In women, urinary retention often results from pelvic organ prolapse, urethral strictures, or neurological conditions. Treatment may include pelvic floor physical therapy, self-catheterization, or surgical correction of anatomical issues. Both genders can experience retention from medications (particularly anticholinergics, opioids, and certain antidepressants), neurological disorders like multiple sclerosis or diabetes, or after surgery. Management includes addressing the underlying cause, avoiding bladder irritants like caffeine and alcohol, double voiding techniques (urinating, waiting a few minutes, then trying again), and timed voiding schedules.
Some key points to consider in the management of urinary retention include:
- The use of alpha-blockers prior to a voiding trial to treat patients with acute urinary retention related to BPH 1.
- The importance of assessing the risk of urinary retention preoperatively in patients undergoing elective rectal/pelvic surgery 1.
- The recommendation for early removal of the bladder catheter after pelvic surgery with a low estimated risk of postoperative urinary retention 1.
- The use of intermittent catheterization for initial management of urinary retention in patients with stroke 1.
Patients should seek immediate medical attention for sudden inability to urinate, severe lower abdominal pain, or signs of infection like fever with urinary symptoms, as untreated retention can lead to kidney damage, urinary tract infections, or bladder damage.
From the FDA Drug Label
The improvement in BPH symptoms was seen during the first year and maintained throughout an additional 5 years of open extension studies. In A Long-Term Efficacy and Safety Study, efficacy was also assessed by evaluating treatment failures Treatment failure was prospectively defined as BPH-related urological events or clinical deterioration, lack of improvement and/or the need for alternative therapy. BPH-related urological events were defined as urological surgical intervention and acute urinary retention requiring catheterization.
The FDA drug label does not answer the question of whether urinary retention is more common in men or women. The provided drug labels discuss the treatment of benign prostatic hyperplasia (BPH) in men, but do not provide a direct comparison of urinary retention rates between men and women 2, 2.
From the Research
Urinary Retention in Men and Women
- Urinary retention is the acute or chronic inability to voluntarily pass an adequate amount of urine, and it predominantly affects men 3.
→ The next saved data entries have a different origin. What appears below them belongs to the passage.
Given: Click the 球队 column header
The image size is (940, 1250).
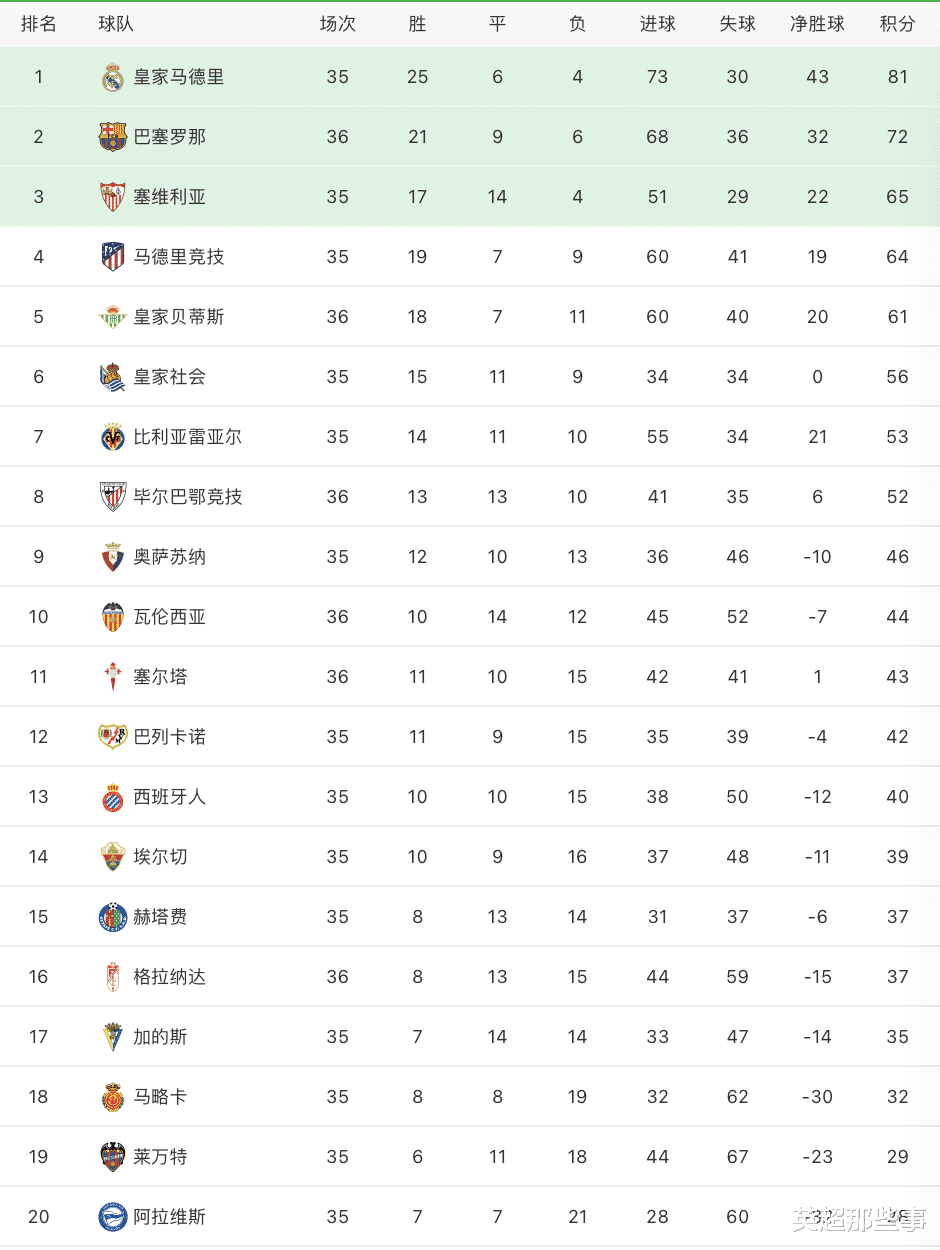Looking at the screenshot, I should (116, 24).
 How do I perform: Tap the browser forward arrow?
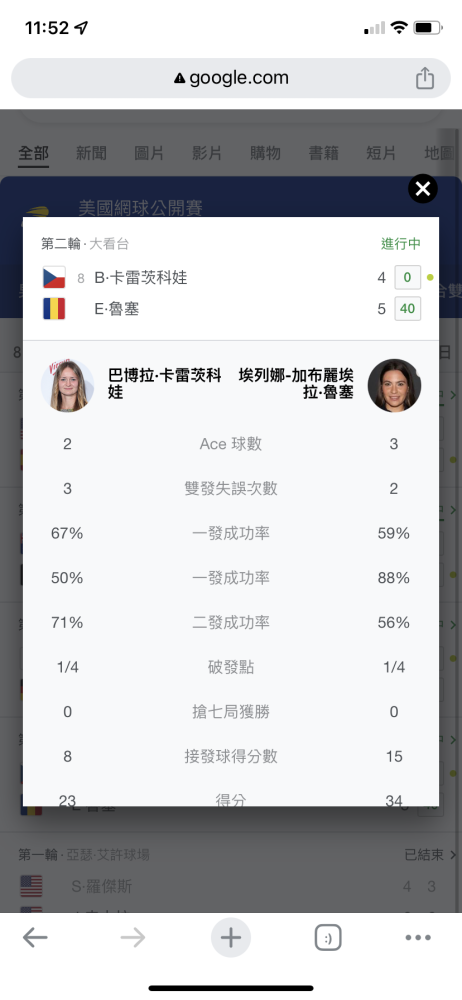tap(133, 937)
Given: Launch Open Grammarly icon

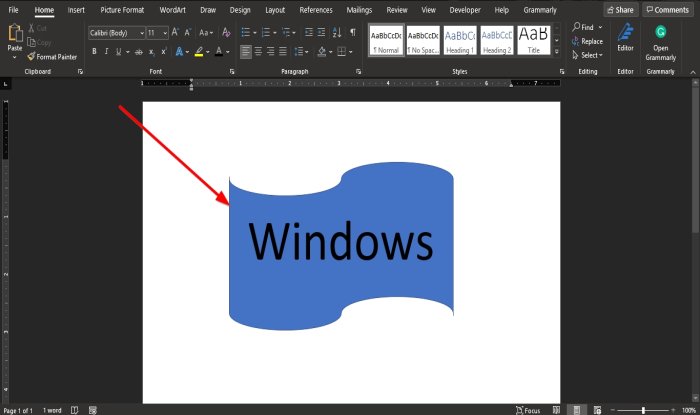Looking at the screenshot, I should [660, 43].

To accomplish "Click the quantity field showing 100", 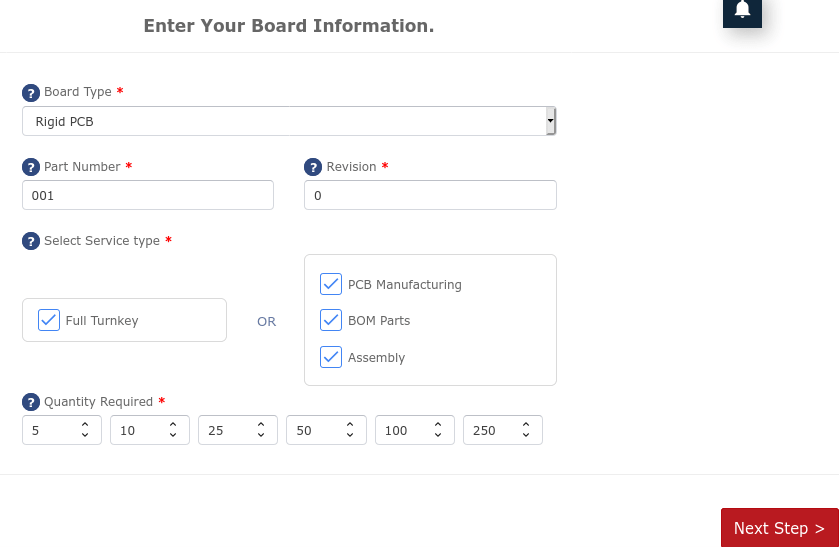I will tap(402, 430).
- The most common causes of urinary retention are obstructive in nature, with benign prostatic hyperplasia accounting for 53% of cases 3.
- Acute urinary retention (AUR) is more than ten times more common in men than women, and it tends to occur in elderly men, with the risk of AUR being higher in men over 70 years 4.
Causes of Urinary Retention
- The causes of urinary retention in men can be divided into precipitated or occurring spontaneously, and can be further divided according to the mechanism, including obstructive, neurological, and myogenic 4.
- Spontaneous AUR, caused by the progression of BPH leading to a mechanical obstruction of the bladder outlet, is the most common cause of AUR 4.
- Infectious, inflammatory, iatrogenic, and neurologic causes can also affect urinary retention 3.
Treatments of Urinary Retention
- Initial management of urinary retention involves assessment of urethral patency with prompt and complete bladder decompression by catheterization 3.
- Alpha-blockers, such as alfuzosin, can effectively reduce the symptoms associated with BPH and improve the urodynamic parameters of obstruction, and may diminish the incidence of AUR and the need for surgical intervention in symptomatic men 5, 6.
- Silodosin, a novel alpha-blocker, is highly selective for the α1A subtype and provides rapid improvements in the signs and symptoms of moderate to severe LUTS/BPH in male patients, with a favorable tolerability profile 7.
Diagnosis and Evaluation
- Initial evaluation should involve a detailed history that includes information about current prescription medications and use of over-the-counter medications and herbal supplements 3.
- A focused physical examination with neurologic evaluation should be performed, and diagnostic testing should include measurement of postvoid residual (PVR) volume of urine 3.
- Urinalysis and culture should be carried out on a sample obtained after catheterization to rule out infection, and renal function should be assessed to see if there has been damage to the upper tracts 4.